La teoría liberal reciente hace unas críticas muy meditadas
a las decisiones políticas del gobierno. Poco antes del 11-S, el politólogo
G. John Ikenberry estudió los intentos de establecer un orden internacional
por parte de los vencedores en las luchas hegemónicas de 1815, 1919,
1945 y 1989. Su argumento era que hasta el vencedor más poderoso necesita
obtener la cooperación voluntaria de los vencidos y otros Estados débiles
mediante el ofrecimiento de un trato que resulte atractivo a las dos partes,
plasmado en un orden constitucional internacional. Los vencedores democráticos,
descubrió, tienen las mejores posibilidades de crear un orden constitucional
eficaz –como el sistema de Bretton Woods después de la Segunda
Guerra Mundial–, porque su transparencia y su respeto de la legalidad
dan credibilidad a sus promesas.

¿Desmiente la resistencia de la Administración Bush a desarrollar
instituciones la versión que ofrece Ikenberry de la teoría liberal?
Algunos realistas dicen que sí y que los últimos acontecimientos
muestran que las instituciones internacionales no bastan para contener a una
potencia hegemónica. No obstante, las instituciones internacionales
pueden ayudar a coordinar unos resultados que, a largo plazo, beneficien tanto
a la potencia hegemónica como a los Estados más débiles.
Ikenberry no afirmaba que las democracias hegemónicas sean incapaces
de cometer errores. Los Estados pueden actuar sin tener en cuenta los incentivos
que supone su posición en el sistema internacional, pero, en ese caso,
sufrirán
las consecuencias y probablemente aprenderán la vía apropiada.
Ante la postura unilateralista de Bush, Ikenberry escribió que los incentivos
para que EE UU encabece la creación de un orden constitucional multilateral
siguen siendo muy fuertes. Tarde o temprano, el péndulo regresará.
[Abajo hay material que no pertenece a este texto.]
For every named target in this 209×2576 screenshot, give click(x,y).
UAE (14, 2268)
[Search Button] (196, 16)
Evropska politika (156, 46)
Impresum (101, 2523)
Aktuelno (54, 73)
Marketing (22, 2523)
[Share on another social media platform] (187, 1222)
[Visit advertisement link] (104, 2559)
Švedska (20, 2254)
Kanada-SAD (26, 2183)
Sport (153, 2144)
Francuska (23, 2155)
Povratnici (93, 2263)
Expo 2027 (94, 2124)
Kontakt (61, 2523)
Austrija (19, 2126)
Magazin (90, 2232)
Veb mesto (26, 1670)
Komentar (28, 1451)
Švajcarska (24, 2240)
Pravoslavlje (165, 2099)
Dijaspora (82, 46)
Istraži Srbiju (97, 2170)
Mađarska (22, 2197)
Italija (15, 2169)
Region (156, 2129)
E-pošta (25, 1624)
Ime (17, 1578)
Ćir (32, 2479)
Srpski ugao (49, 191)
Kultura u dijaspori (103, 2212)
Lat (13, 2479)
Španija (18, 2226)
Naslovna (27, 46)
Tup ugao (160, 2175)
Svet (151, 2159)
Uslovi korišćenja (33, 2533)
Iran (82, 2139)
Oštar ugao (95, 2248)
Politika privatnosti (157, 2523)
EL NUEVO DISFRAZ DEL IDEALISMO
El idealismo, la convicción de que la política exterior debe
guiarse por normas éticas y legales, también tiene honda raigambre.
Antes de que la Segunda Guerra Mundial obligara a Washington a reconocer que
la realidad no era tan impoluta, el secretario de Estado, Henry Stimson, denigraba
sin cesar el espionaje porque "un caballero no lee el correo de otro".
Durante la guerra fría, ese ingenuo idealismo cobró mala fama
en los pasillos kissingerianos del poder y entre los estudiosos de tendencia
realista. Hace poco, una nueva versión del idealismo –que sus
doctos defensores llaman constructivismo– volvió a ocupar un lugar
destacado en los debates sobre la teoría de las relaciones internacionales.
El constructivismo, que sostiene que la realidad social se construye a través
de debates sobre los valores, utiliza muchas veces los mismos temas que los
activistas de los derechos humanos y la justicia internacional. Los últimos
acontecimientos parecen justificar la reaparición de esta teoría.
Una teoría que da prioridad al papel de las ideologías, las identidades,
la persuasión y las redes transnacionales tiene que ser muy importante
a la hora de interpretar el mundo posterior al 11-S.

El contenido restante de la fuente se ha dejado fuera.